Ainsi, en Belgique une loi de mai 2003 conditionne la recherche sur ces embryons in vitro (c’est-à-dire qui se situe en dehors du corps féminin). Il existe différentes conditions à son autorisation: l’objectif doit être thérapeutique; l’expérimentation doit être réalisée par un laboratoire agréé, être exécutée sur un embryon au cours des quatorze premiers jours du développement, n’être effectuée que s’il n’existe pas d’autre mode de recherche alternative avec une efficacité comparable… La constitution d’embryons à de seules fins de recherche est interdite; la création d’êtres hybrides, le clonage humain également, de même que la recherche à caractère eugénique (c’est-à-dire axée sur l’amplification ou la sélection de caractéristiques génétiques non-pathologiques).

 

Vers la démocratie de l’éthique

Autorisations conditionnées, interdictions spécifiques… nous amènent à plonger au cœur des questions épineuses de la science. Mais, comme le remarque le philosophe Michel Dupuis, directeur de l’unité d’éthique biomédicale de l’UCL, «la science avance plus vite que l’éthique et il faut reconnaître qu’elle n’est guère freinée par les questions éthiques.»(3) C’est tout l’équilibre des sociétés humaines qui est en jeu remarque le généticien Albert Jacquard dans une lettre à “celui qui n’est pas encore né”(4): «la question de la légitimité de telle ou telle manipulation n’est plus posée. Tout ce qui est possible est permis, or le champ des possibles s’agrandit sans limite». Et une fois que presque tout est possible, poursuit-il, «il est nécessaire de refuser certains pouvoirs; nous sommes contraints de choisir, donc de décider nous-mêmes collectivement du bien et du mal. Cela exigera la mise en place d’une démocratie de l’éthique beaucoup plus délicate que la mise en place d’une démocratie de la gestion».

Catherine Daloze

 

(1) Raphaël Jacquerye, “La faim des magiciens”, éd. Mols, 2007.
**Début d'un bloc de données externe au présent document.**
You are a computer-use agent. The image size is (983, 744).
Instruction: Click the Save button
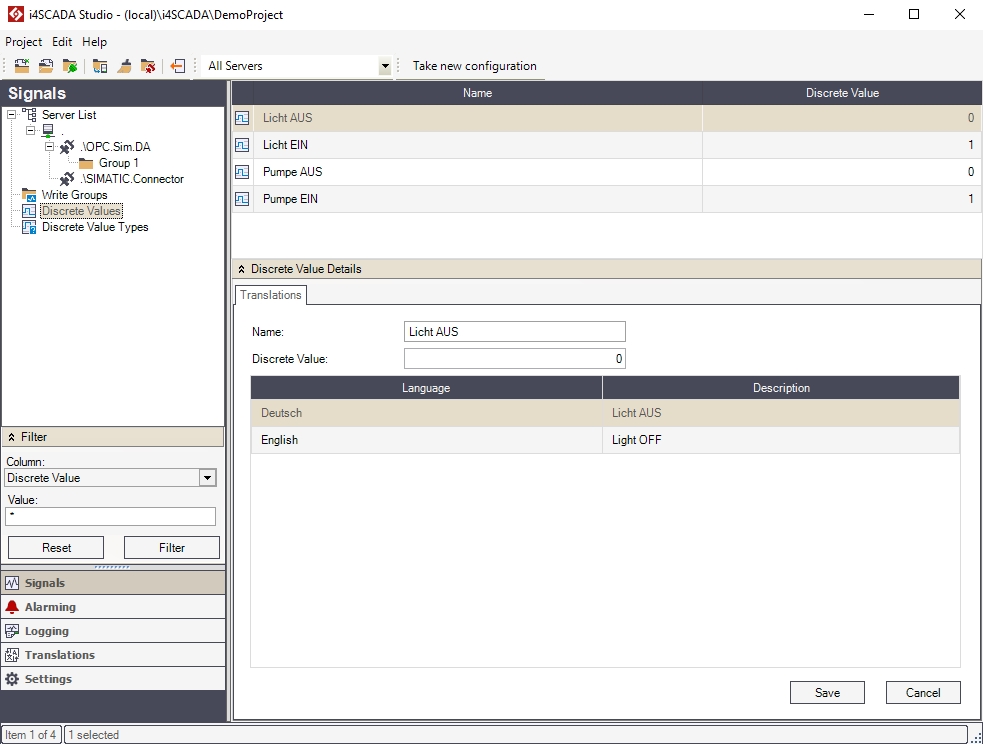[827, 692]
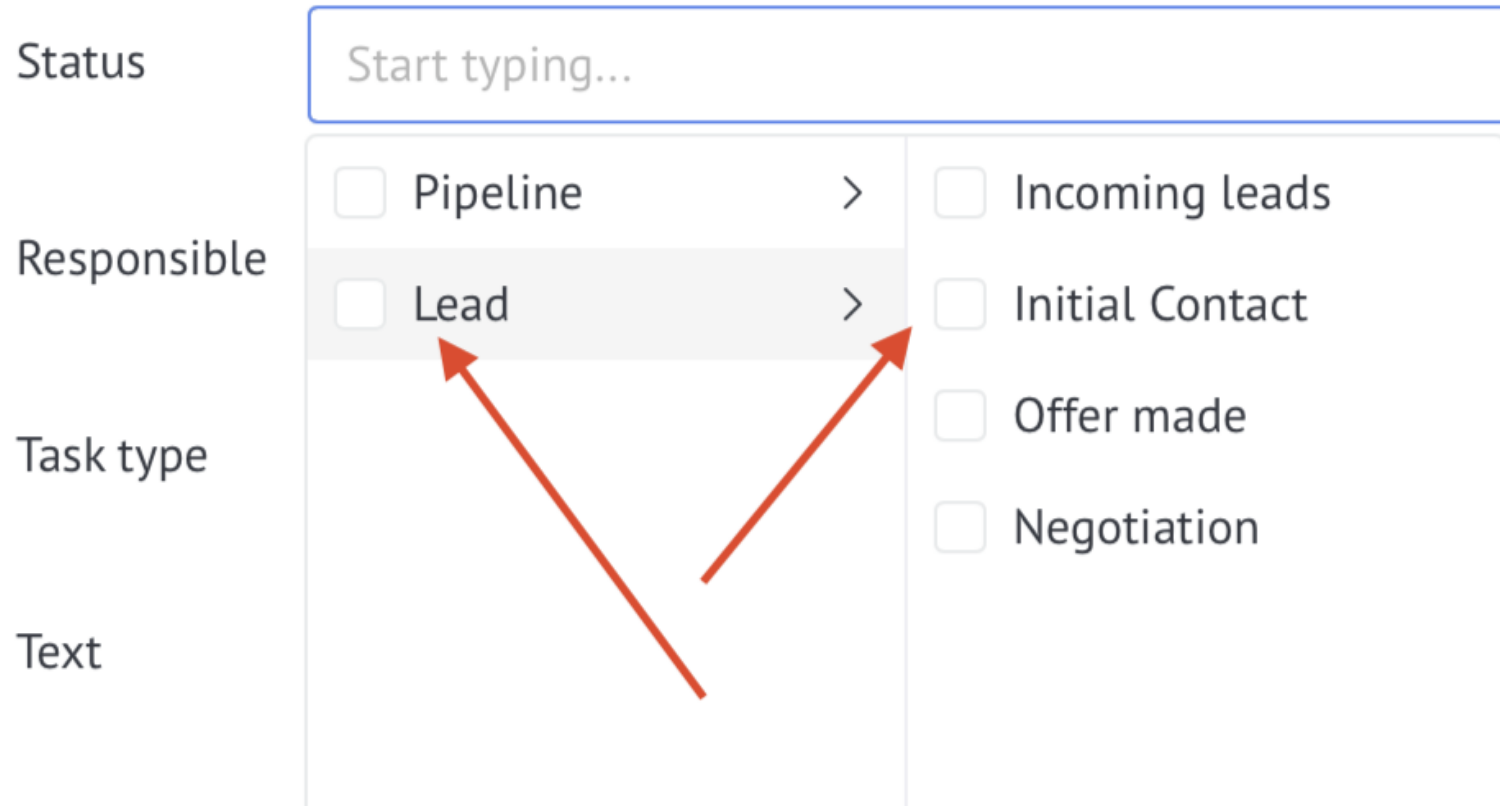Click the Task type filter label
The width and height of the screenshot is (1500, 806).
point(113,457)
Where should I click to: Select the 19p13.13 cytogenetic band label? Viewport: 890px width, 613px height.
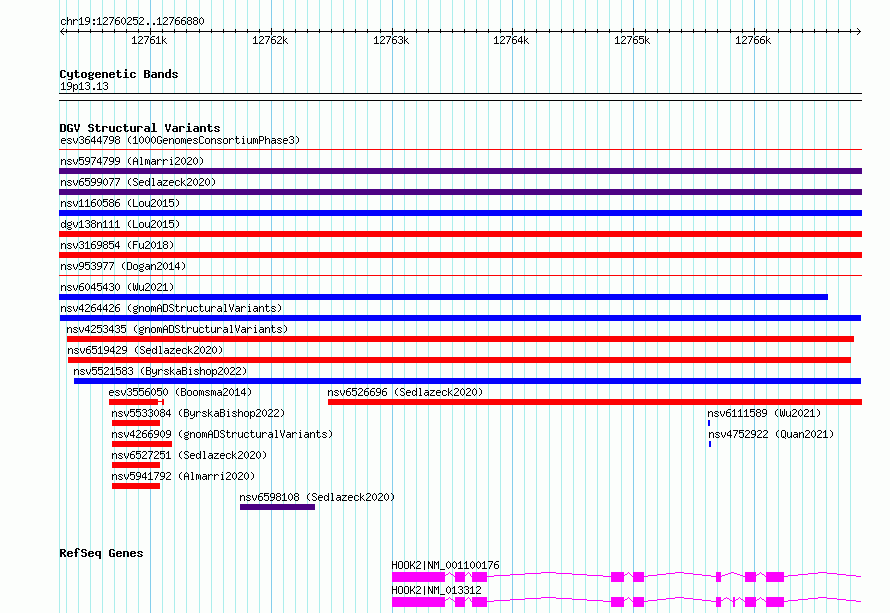point(84,87)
(2) “L’heure du corps parfait a-t-elle sonné?”, article publié dans Courrier international – hors-série: “A votre santé. Merveilles et dérives de la médecine au XXIème siècle”. Oct-nov-déc.2008.

(3) Lettre d’information des cliniques universitaires Saint-Luc - 11 octobre 2002.

(4) Albert Jacquard, “A toi qui n’es pas encore né(e). Lettre à mon arrière-petit-enfant”, éd. Calmann-Lévy, 2000.